Thursday, March 29, 2012

C-ville - Phase Two

Fair warning to all reading: I have just finished my second helping of frozen yogurt, the yuppy version of ice cream, and have been imagining myself on tour with Luke Bryan all week. This may be a bit more internalized than some posts. Proceed at your own risk.

I had a plan once. I was seventeen and entering college. My high school sweetheart and I had just rekindled our mildly tumultuous relationship, and this time, it was different. I loved him, he loved me, and we were going to be together. We were young and in many ways naive. But for a fleeting moment, that decision was real.

Our relationship followed the path of many first loves in that at some point, we realized we needed to experience the world, discover who we were outside of one another. Perhaps that exploration would bring us together, although we knew our paths would more than likely grow further apart until we were but distant memories faintly harkened by a particular song.

Indeed, our paths led us different directions. I would be lying if I said I did not have a moment of sweet nostalgia every time I hear "When the Stars Go Blue", but he is not what I miss. Our relationship was wonderful in its time, and I have been more than happy to leave it at that for many years. I do, on occasions such as these, post froyo and ensconced in country music, miss that brief period during which I had a succinct vision of what life would be.

Now I simply ask, "What is a five year plan and does anyone actually complete one?" Five years ago, I had a plan to go the whole nine yards with a young man. Three years ago, I anticipated getting a job in Cleveland and hopefully still living the small town dream with some lucky man to be determined. Instead, I was prompted to move to a foreign city for a job with a thriving marketing company. I had learned my lesson, though, and was going to be very conservative with this timeline. I would be satisfied envisioning myself at the company for two years - no guy in the equation, just working toward the top of the marketing world and enjoying my early twenties. The job was ideal. It was in my field of interest, office dress code included jeans, and the employees were young.

Last Friday, I quit. Reasons were plenty, but the most pressing was that of God's prompting. It was clear and unavoidable, and ironically, it was twenty months from my date of hire - not twenty-four as planned.

I am making a deliberate decision to let go of plans, as they seem often to go awry. I do struggle with the idea that in six months, when I am tired of serving at a restaurant and juggling whatever other part time gig I find, I will wonder what the next step is. When people appear to be following the illusive road of upper middle class idealism, I am guilty of momentary envy.
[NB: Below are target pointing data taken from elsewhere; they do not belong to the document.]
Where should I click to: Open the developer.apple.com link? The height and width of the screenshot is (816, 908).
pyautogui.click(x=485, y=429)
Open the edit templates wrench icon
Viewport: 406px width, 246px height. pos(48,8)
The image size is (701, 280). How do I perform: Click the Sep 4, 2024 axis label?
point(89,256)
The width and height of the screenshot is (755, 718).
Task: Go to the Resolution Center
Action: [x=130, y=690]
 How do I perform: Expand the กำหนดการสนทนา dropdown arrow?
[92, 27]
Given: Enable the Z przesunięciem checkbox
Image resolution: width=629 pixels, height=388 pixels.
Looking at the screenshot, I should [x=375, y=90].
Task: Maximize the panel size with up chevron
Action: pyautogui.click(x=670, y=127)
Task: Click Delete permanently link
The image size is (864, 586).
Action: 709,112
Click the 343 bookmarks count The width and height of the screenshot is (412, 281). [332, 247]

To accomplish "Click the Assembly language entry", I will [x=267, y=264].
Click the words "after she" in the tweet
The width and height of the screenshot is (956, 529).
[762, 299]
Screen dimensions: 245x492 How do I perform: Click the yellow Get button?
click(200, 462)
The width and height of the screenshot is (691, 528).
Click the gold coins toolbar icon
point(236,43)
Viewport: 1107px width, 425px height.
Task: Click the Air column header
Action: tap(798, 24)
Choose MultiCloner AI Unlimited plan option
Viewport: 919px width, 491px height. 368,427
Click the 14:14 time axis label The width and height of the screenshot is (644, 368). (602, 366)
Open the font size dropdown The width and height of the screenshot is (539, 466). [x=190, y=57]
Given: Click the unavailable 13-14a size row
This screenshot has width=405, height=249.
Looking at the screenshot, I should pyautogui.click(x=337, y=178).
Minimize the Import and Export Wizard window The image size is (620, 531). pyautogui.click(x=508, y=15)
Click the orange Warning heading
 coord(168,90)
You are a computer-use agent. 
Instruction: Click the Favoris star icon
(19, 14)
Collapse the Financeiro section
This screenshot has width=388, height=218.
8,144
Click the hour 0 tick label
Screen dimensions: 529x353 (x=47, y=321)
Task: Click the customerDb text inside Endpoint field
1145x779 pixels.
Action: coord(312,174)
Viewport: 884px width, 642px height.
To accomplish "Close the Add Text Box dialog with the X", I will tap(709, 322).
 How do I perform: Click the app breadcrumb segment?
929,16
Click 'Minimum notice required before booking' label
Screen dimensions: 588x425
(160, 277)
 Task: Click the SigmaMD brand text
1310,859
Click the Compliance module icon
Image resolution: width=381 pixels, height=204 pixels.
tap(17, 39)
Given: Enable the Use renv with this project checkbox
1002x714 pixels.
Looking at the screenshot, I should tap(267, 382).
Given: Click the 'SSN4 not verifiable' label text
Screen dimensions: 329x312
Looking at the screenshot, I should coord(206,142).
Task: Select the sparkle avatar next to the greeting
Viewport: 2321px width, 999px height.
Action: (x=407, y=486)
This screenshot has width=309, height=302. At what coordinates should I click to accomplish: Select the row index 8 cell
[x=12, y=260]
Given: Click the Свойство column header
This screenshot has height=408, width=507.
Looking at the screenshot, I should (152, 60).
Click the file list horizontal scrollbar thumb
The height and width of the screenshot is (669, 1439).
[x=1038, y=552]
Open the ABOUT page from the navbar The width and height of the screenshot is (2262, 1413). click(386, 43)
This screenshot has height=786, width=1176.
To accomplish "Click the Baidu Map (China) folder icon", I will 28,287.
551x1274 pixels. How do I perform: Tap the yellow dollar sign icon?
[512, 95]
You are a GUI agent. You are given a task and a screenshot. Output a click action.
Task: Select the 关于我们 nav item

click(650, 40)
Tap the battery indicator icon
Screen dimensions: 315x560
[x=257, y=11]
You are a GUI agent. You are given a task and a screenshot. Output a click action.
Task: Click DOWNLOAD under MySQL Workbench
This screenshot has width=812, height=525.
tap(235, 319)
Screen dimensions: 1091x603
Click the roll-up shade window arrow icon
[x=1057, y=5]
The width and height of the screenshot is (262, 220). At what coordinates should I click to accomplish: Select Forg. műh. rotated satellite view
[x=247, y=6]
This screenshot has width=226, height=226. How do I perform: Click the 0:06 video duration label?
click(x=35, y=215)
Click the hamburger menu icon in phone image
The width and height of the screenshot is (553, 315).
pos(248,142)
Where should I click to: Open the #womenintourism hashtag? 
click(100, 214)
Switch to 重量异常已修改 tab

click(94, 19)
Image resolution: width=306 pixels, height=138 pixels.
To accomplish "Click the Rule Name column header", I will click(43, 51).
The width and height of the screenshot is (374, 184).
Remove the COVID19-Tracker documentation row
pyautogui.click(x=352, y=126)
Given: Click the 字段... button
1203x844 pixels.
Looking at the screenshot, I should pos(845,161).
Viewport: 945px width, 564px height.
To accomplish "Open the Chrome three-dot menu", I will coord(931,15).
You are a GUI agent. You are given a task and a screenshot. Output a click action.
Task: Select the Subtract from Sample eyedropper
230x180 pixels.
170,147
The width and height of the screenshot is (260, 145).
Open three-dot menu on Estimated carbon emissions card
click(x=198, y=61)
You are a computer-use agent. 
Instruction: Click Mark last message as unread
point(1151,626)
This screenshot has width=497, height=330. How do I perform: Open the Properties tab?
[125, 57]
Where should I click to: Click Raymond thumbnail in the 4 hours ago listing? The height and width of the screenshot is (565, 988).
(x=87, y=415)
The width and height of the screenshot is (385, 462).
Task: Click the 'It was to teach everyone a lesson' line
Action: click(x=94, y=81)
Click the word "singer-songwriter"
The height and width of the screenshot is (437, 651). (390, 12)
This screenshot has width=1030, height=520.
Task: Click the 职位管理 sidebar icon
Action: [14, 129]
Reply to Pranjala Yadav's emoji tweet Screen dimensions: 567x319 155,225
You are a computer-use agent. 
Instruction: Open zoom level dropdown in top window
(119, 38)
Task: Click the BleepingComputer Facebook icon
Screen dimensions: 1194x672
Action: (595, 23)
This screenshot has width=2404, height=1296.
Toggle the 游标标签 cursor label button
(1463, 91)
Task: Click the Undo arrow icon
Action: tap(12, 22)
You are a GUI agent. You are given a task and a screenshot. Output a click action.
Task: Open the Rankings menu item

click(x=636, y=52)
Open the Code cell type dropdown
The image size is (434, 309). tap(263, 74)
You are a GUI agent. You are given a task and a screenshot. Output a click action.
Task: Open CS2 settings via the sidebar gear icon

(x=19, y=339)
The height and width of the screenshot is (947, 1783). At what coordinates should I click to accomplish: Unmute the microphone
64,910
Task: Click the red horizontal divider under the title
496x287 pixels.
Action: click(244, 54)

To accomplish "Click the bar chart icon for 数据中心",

Mostly, though, I feel liberation and hope. Liberation from the burden of having to know where I will be in five years, next year, or even next month; hope that while I have absolutely no idea what God has planned for me, He does, and He will bring it to fruition despite my many attempts to seize control. And throughout that mess of a process, He will find a way to work through me and touch someone's life, if only in a small way.